───── Entries provided ─────

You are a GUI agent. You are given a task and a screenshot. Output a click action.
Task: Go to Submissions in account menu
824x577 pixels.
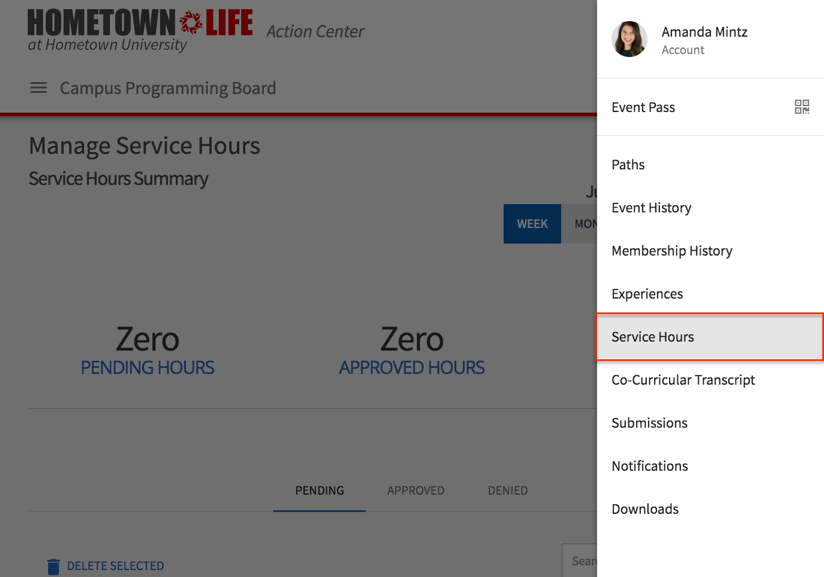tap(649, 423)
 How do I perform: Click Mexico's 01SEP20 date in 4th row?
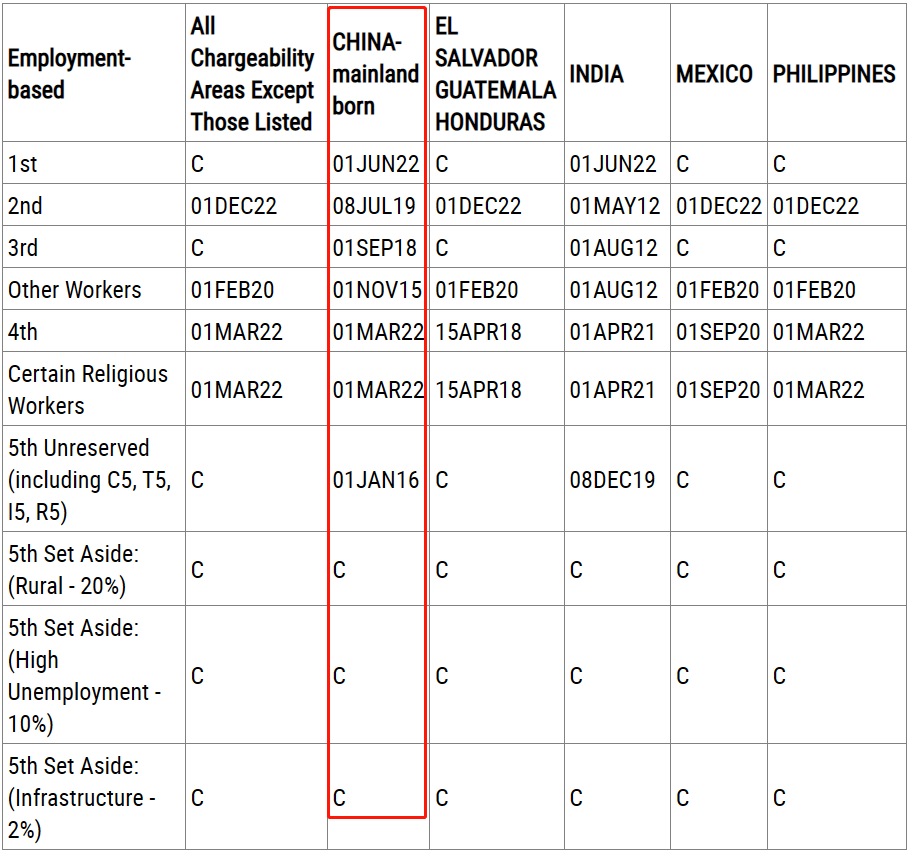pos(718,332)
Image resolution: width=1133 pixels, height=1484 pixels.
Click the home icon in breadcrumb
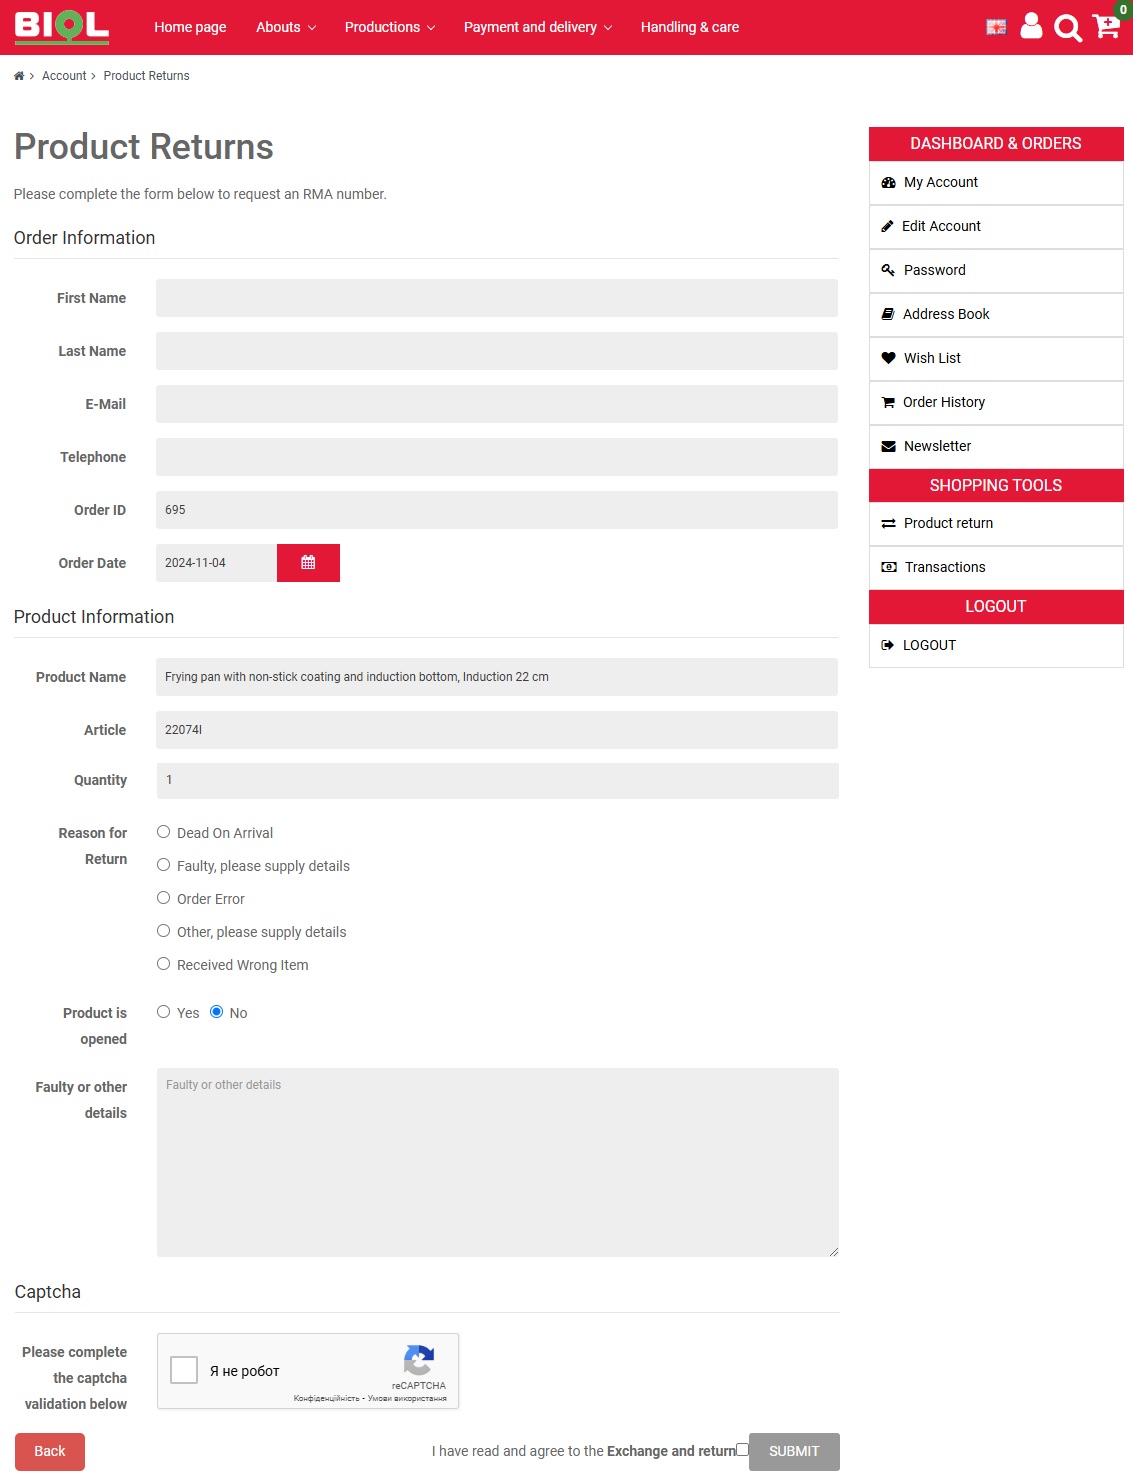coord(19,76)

─────
───── Entries provided ─────

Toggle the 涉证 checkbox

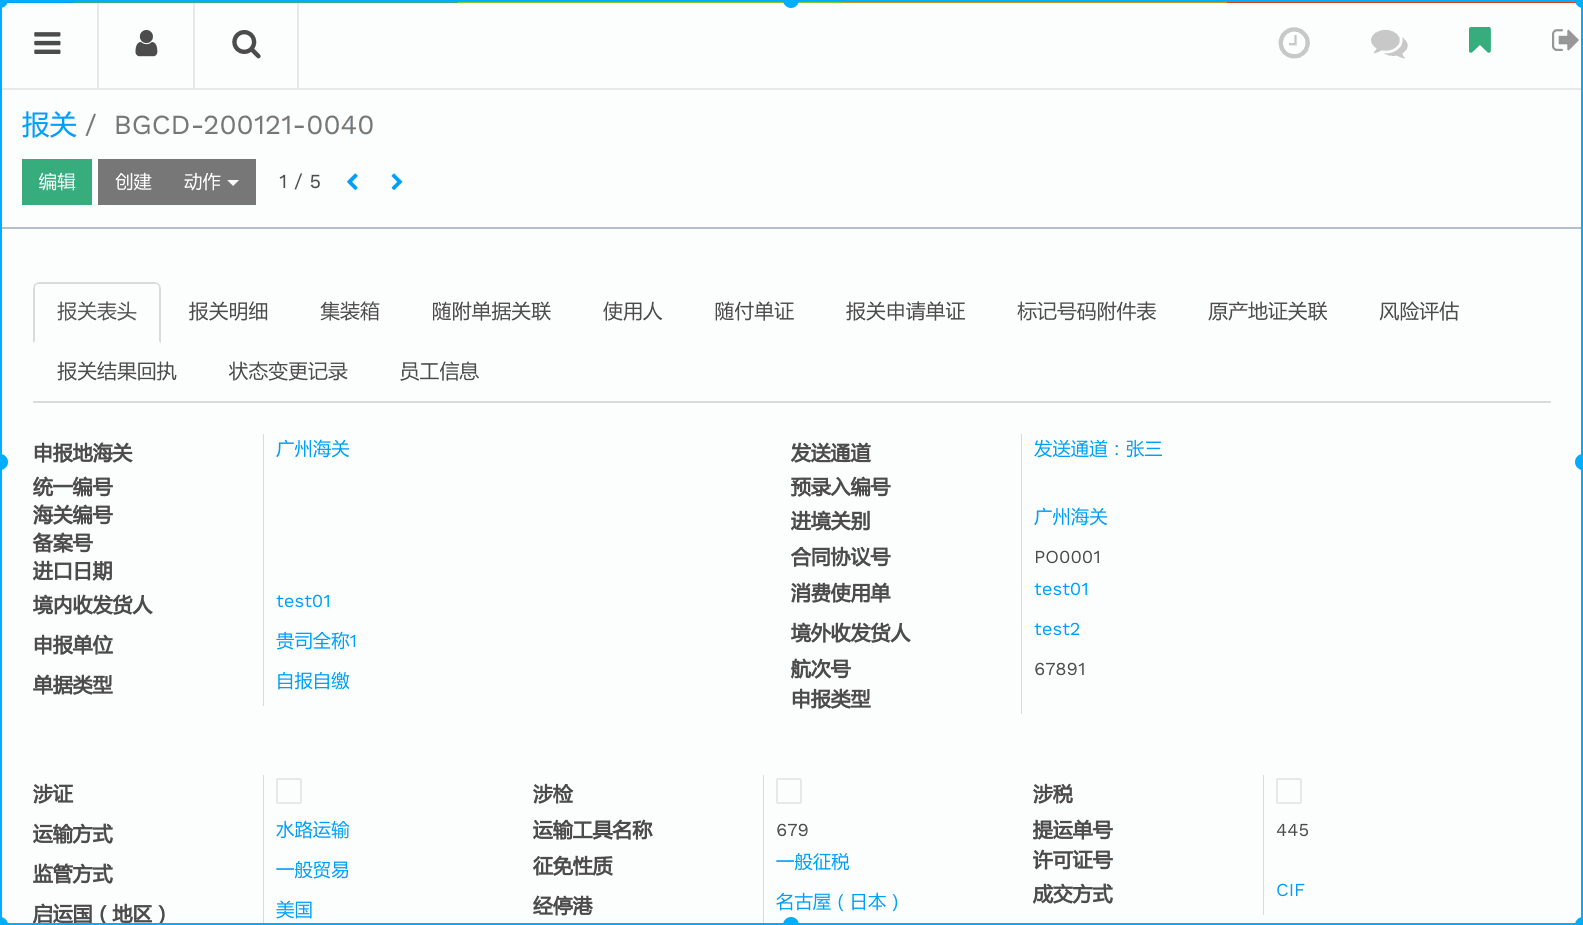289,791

─────
───── Entries provided ─────

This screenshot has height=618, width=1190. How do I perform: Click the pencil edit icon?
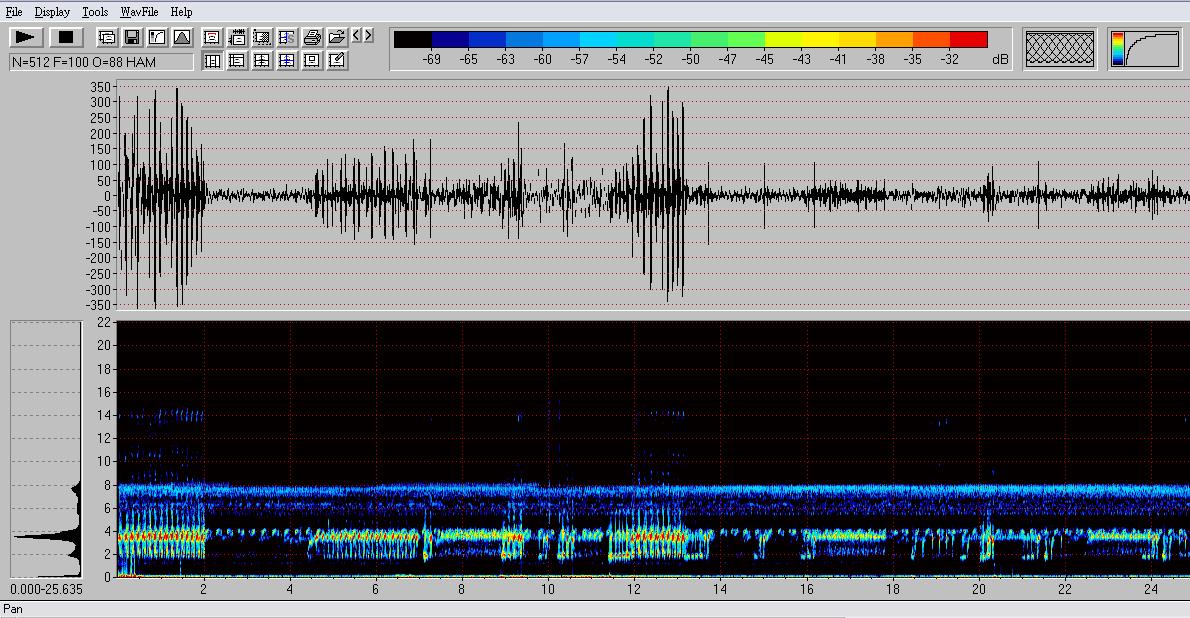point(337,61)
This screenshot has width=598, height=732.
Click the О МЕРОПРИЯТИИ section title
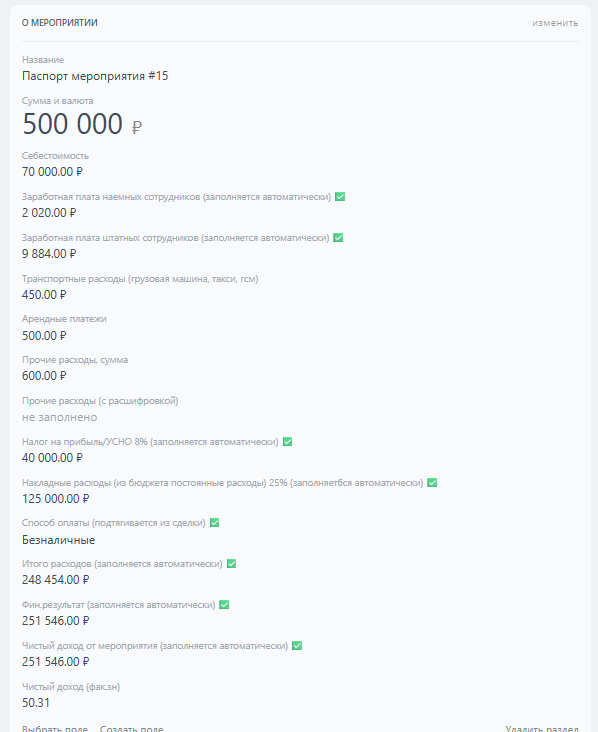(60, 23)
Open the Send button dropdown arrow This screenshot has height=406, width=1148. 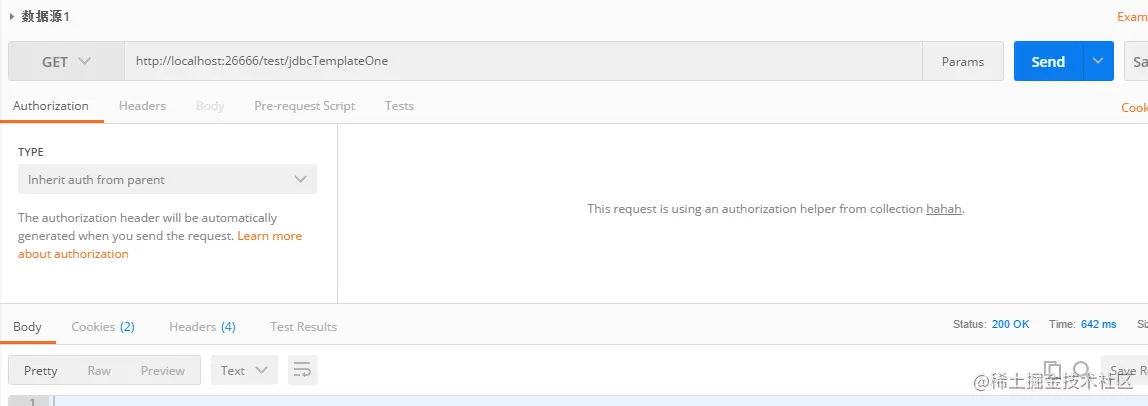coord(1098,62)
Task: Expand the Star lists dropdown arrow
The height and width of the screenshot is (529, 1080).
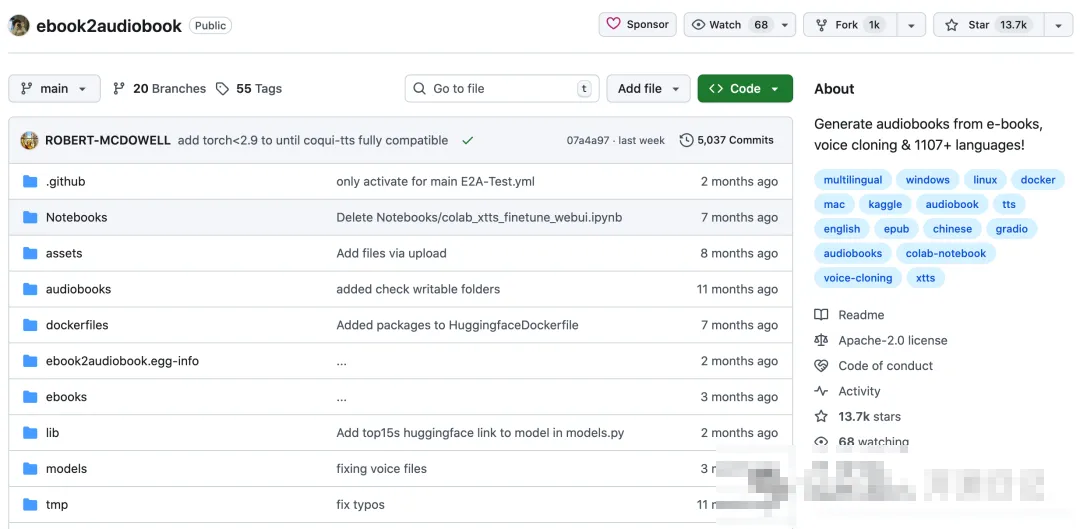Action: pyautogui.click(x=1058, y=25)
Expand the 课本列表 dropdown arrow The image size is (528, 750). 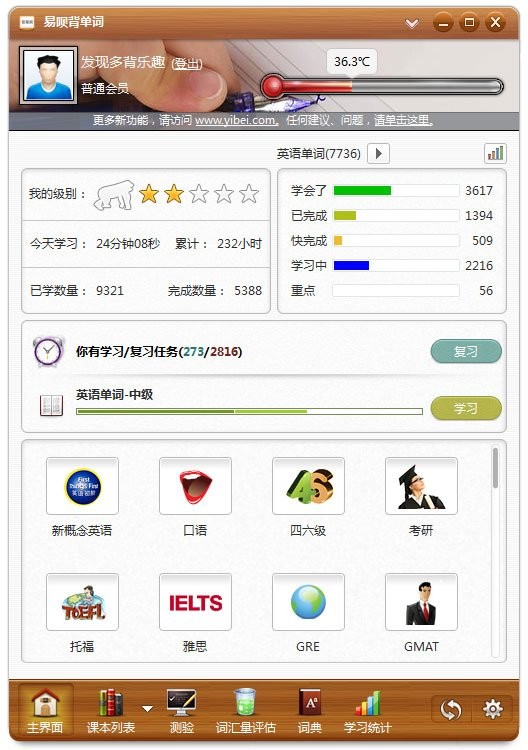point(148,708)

─────

▶ _What you will do_: Print the records between the line holding "How do I perform: Click Mexico's" and the line holding "coord(19,76)", inclusive, exactly as they appear above, leaving out the pictures.

▶ _Reply_:
 How do I perform: Click Mexico's 01SEP20 date in 4th row?
pos(718,332)
Image resolution: width=1133 pixels, height=1484 pixels.
Click the home icon in breadcrumb
coord(19,76)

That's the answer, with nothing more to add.